(Stored items from a collection)

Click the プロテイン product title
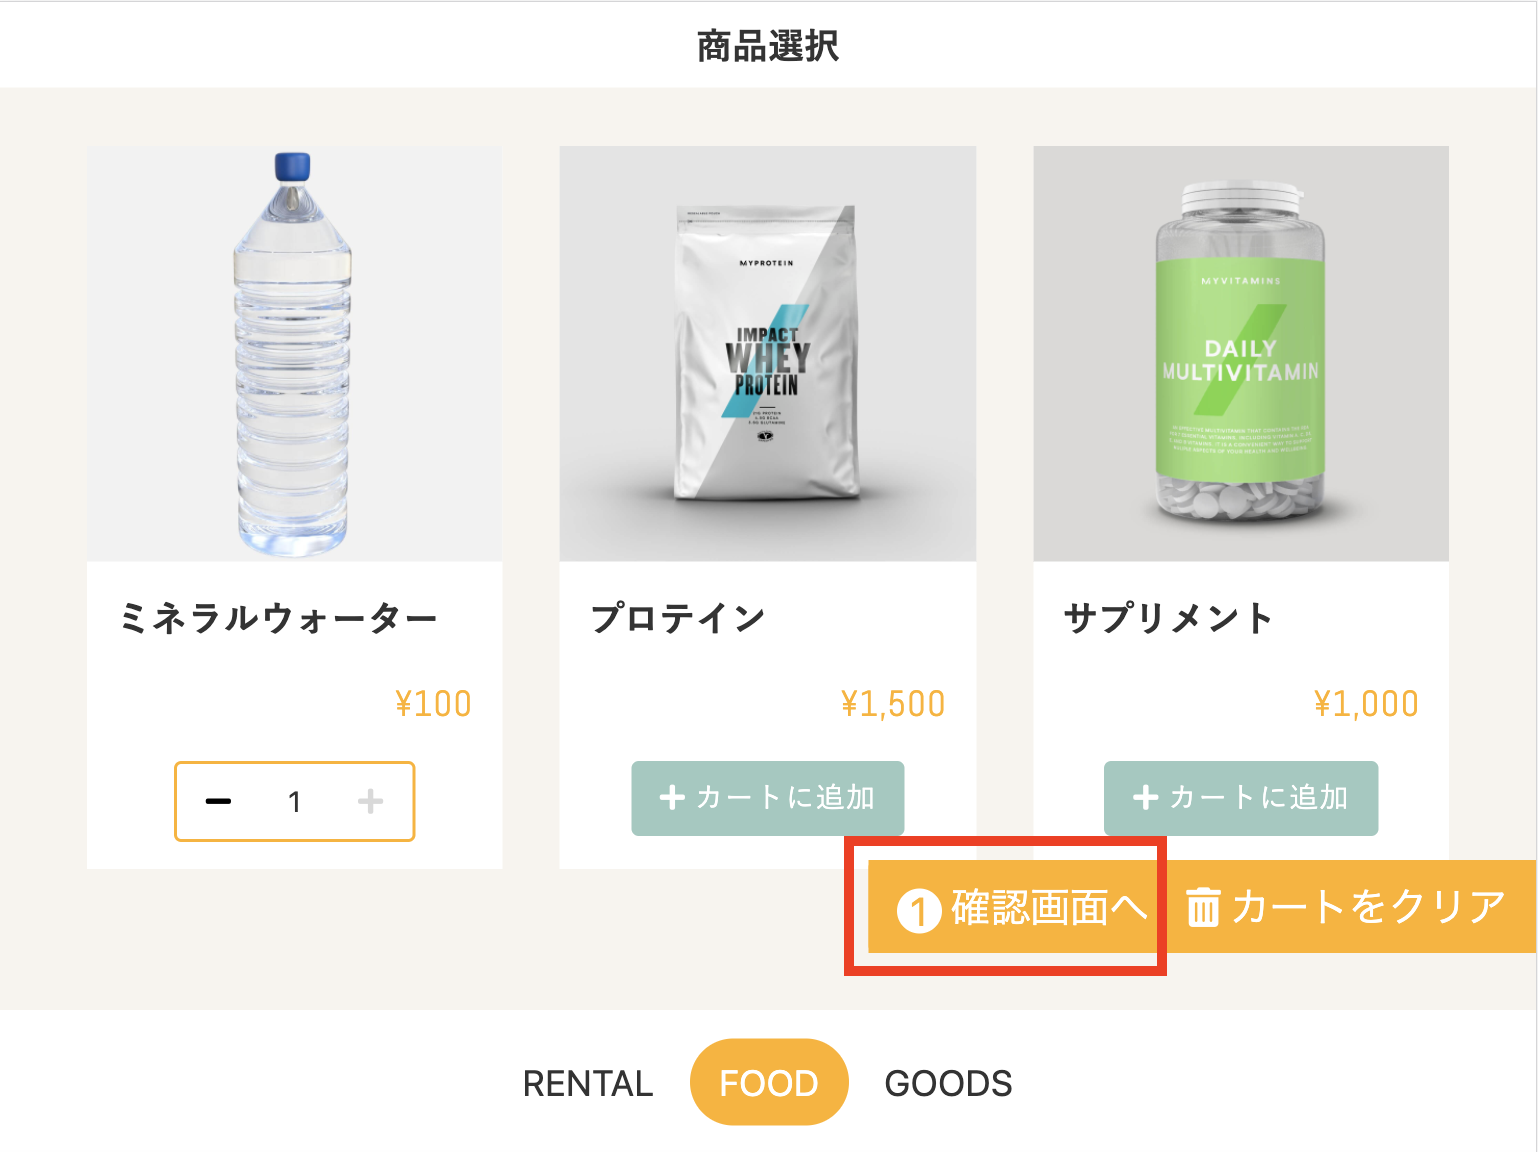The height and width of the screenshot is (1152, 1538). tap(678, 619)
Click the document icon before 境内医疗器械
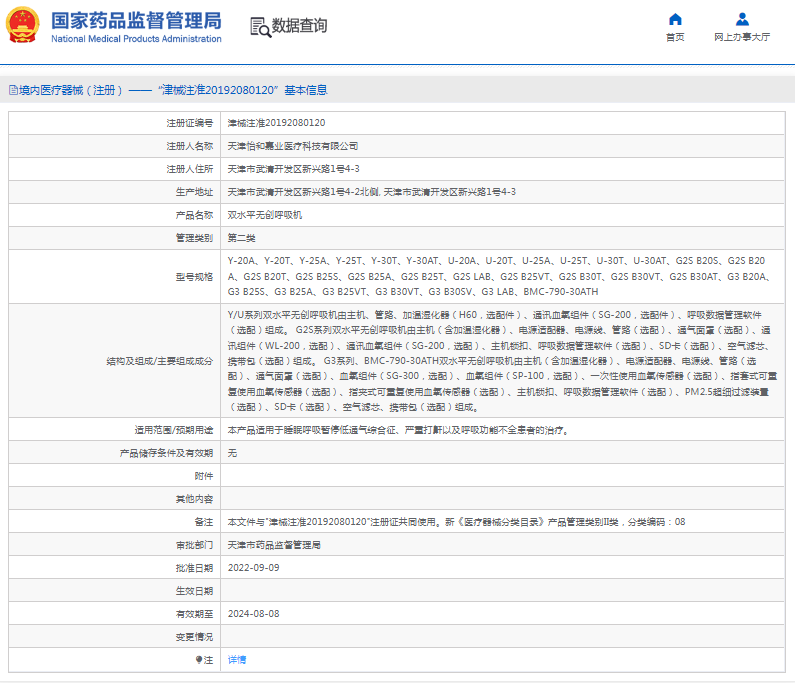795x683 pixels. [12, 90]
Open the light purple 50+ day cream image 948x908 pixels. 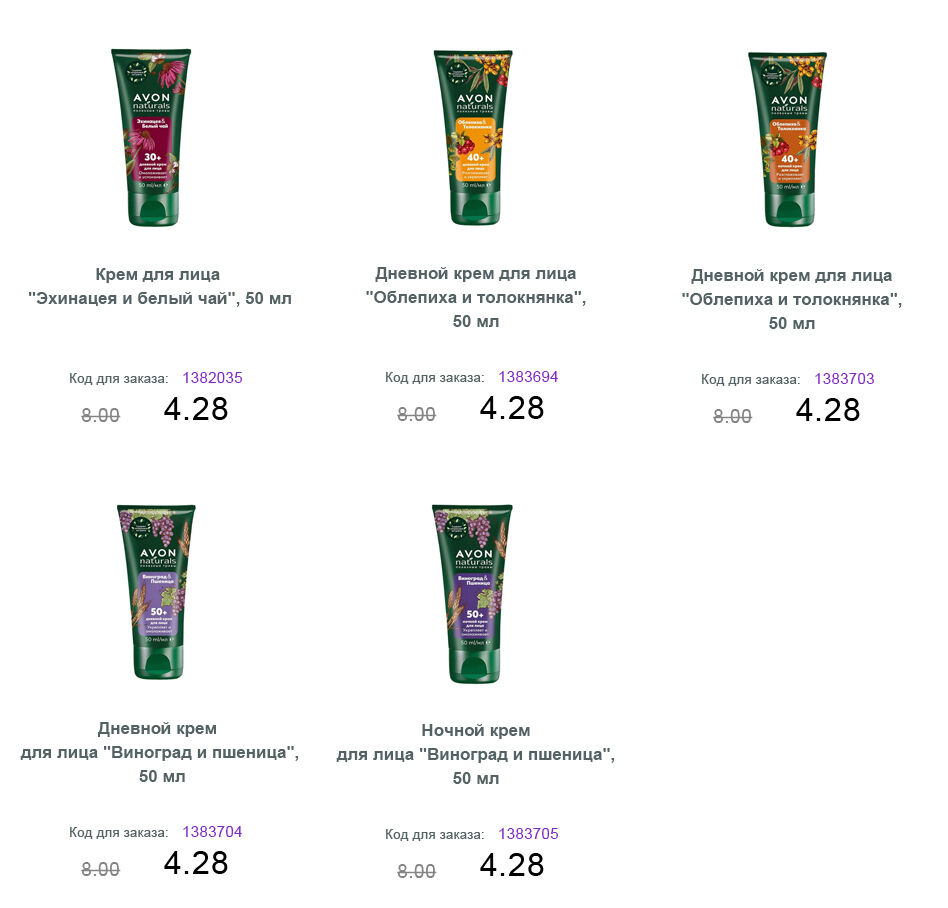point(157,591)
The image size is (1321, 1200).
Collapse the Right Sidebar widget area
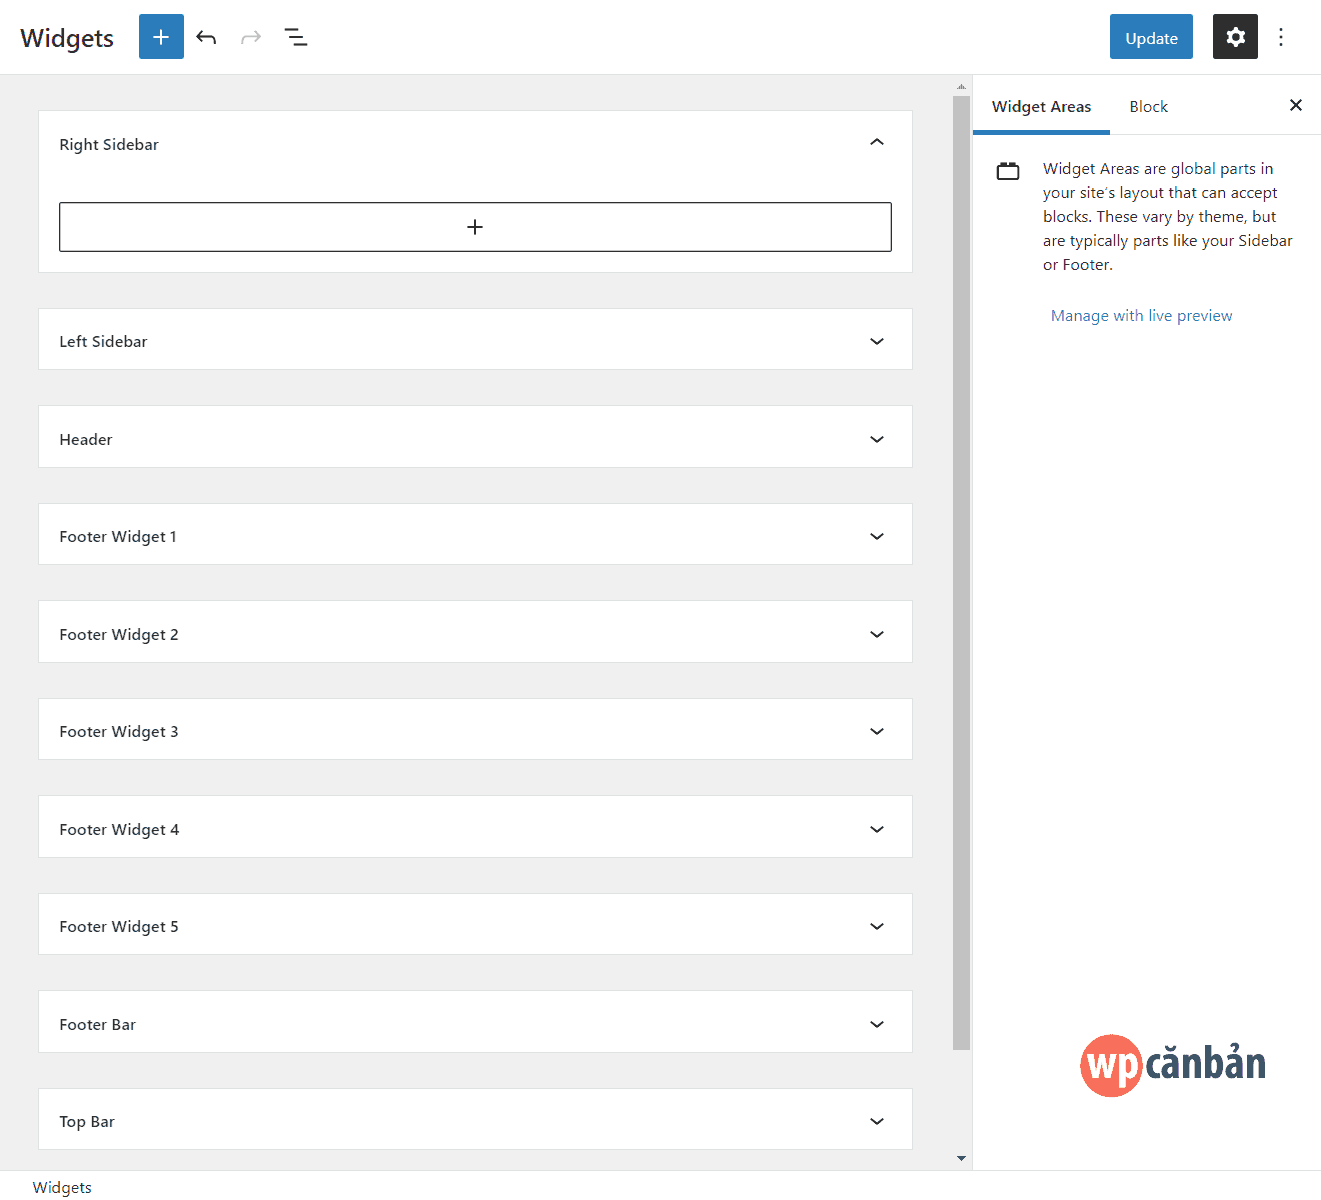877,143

**WHAT YOU SHOULD DO**. Only lines from the one holding "The image size is (1321, 1200)." through the last line of the entries above are wanted, both ends included, each retyped exactly; no pictures.

**ANSWER TO THIS EXERCISE**.
The image size is (1321, 1200).
Collapse the Right Sidebar widget area
877,143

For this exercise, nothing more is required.